Blockchain, best-known to power the Bitcoin cryptocurrency, also has multiple of other uses. As the technology offers transparency, other industries can also use the technology, and Carrefour here is betting big on the distributed ledger.

The French supermarket giant started using the technology to track 20 out of its 300 Carrefour-branded products across the supply chain, but it plans to add about 40 more goods to the list over the coming months, Carrefour blockchain program director Emmanuel Delerm said.

The company’s blockchain pilots are initially commencing in six countries, including France, Italy, Spain, and China.

With it, Carrefour customers can access detailed information about the origin of the product they’re buying by simply scanning a QR code on the packaging.

“When we tested this feature in China – we tested it with a Chinese pomelo – we got incredible figures,” explained Delerm. “Customers scanned one out of two (or three) pomelos to check where the fruit was coming from.”

Carrefour blockchain

The attempt began in early 2019.

Carrefour found that over the years, a number of health scandals have shaken consumer confidence. "What could be done to reassure people about the source and traceability of the food that they buy?" asked Carrefour.

This where the company started putting its sight on the blockchain technology.

Using a list of encrypted digital records, updated by its users, which resulted in the creation of the famous Bitcoin currency, Carrefour bets that it could use the same technology on its food sector.

Emmanuel Delerm involved two specialist firms: Crystalchain and Connecting Food. He set up an internal unit made up of five IT specialists. "We have a pioneering culture", said Delerm. "We wanted this blockchain to be a Carrefour product".

Three months later, the small team were certain about which technology they wanted to adopt: Ethereum, "which was the most stable at the time". They'd also decided which food product they were going to test their project on: Auvergne free-range chicken.

QR scanning
Carrefour customers can access detailed information about the origin of the product they’re buying by simply scanning a QR code on the packaging

The team then gathered the traceability evidence that consumers wanted, which Carrefour said, was difficult because "it was fragmented and dispersed among our partners."

It took Carrefour two weeks to gather all the information altogether in a variety of different formats.

As Emmanuel Delerm remembers: “Carrefour had come to talk to them about a blockchain project… Initially, some of them were a little anxious. But they quickly realized that this initiative actually showcased their efforts".

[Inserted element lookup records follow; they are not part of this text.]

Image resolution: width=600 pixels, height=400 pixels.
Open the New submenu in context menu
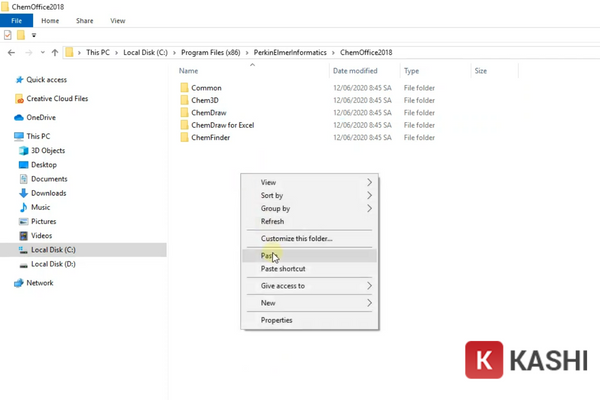click(369, 302)
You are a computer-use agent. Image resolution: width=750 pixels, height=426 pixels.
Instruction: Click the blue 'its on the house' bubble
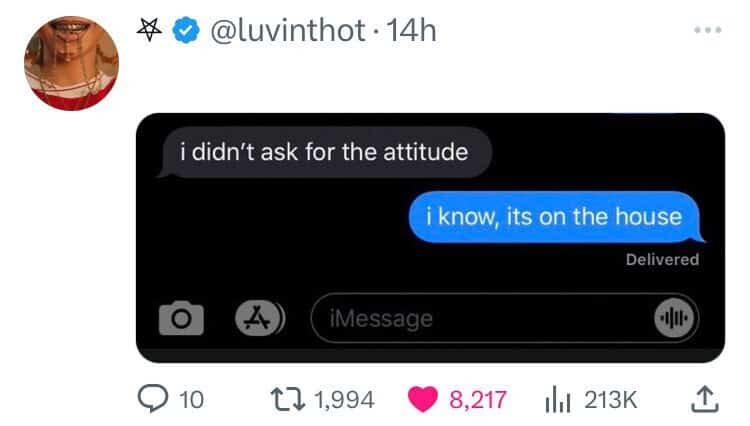(x=556, y=217)
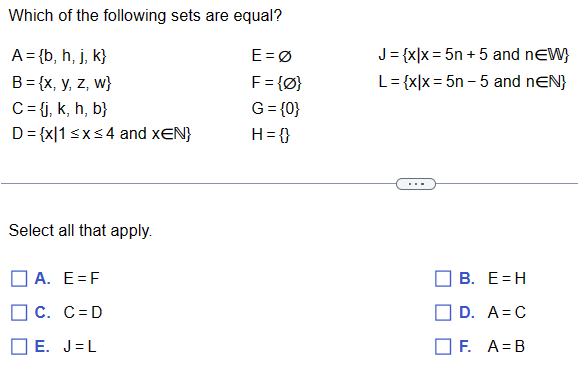Click the set definition D = {x|1 ≤ x ≤ 4}
The width and height of the screenshot is (578, 377).
(101, 133)

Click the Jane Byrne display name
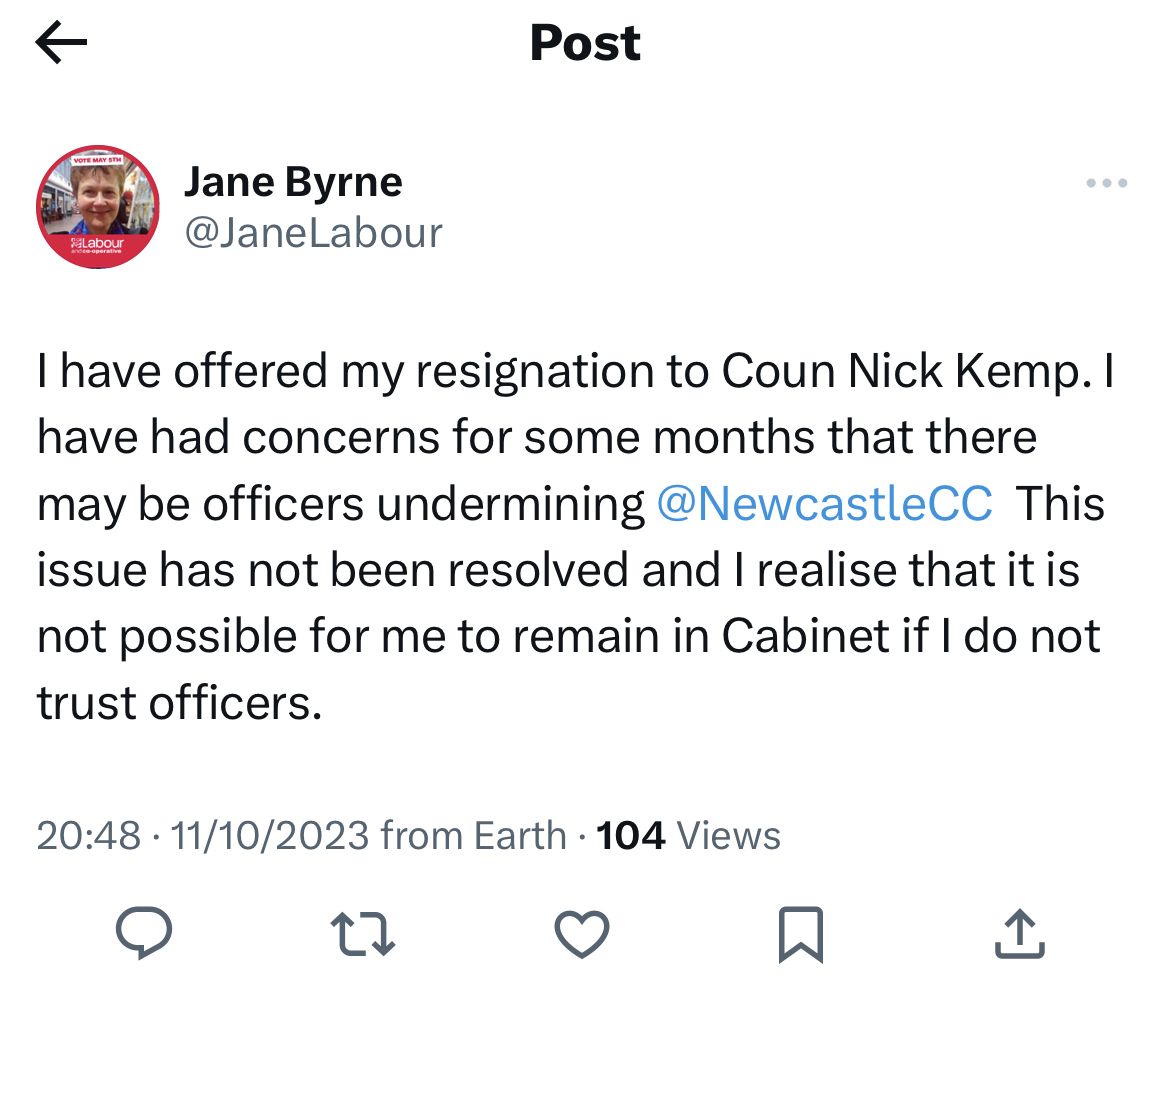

Then in the summer of 2017, the team started the first tests. A survey that was carried out in the stores, found exactly what consumers want. Then In September that year, the team got to work on developing "smart contracts", which are applications that generate contracts if previously-determined conditions have been met.

In February 2018, when Delerm and his team were close to completion, the final technical tests proved conclusive. What was initially intended as an experiment became Europe's first fully functional food blockchain.

It was unveiled to consumers in March 2018 in the form of a simple QR Code on the chicken's packaging.

The company then expanded it to include eggs, and tomatoes, and later to also include Carrefour-only products. And as for non-Carrefour products, the company wants to keep relying on centralized solutions for supply chain traceability, at least for this moment.

Although Carrefour partnered with IBM‘s Food Trust initiative for its distributed ledger tracking pilots, the company revealed that it is also developing its own permissioned blockchain.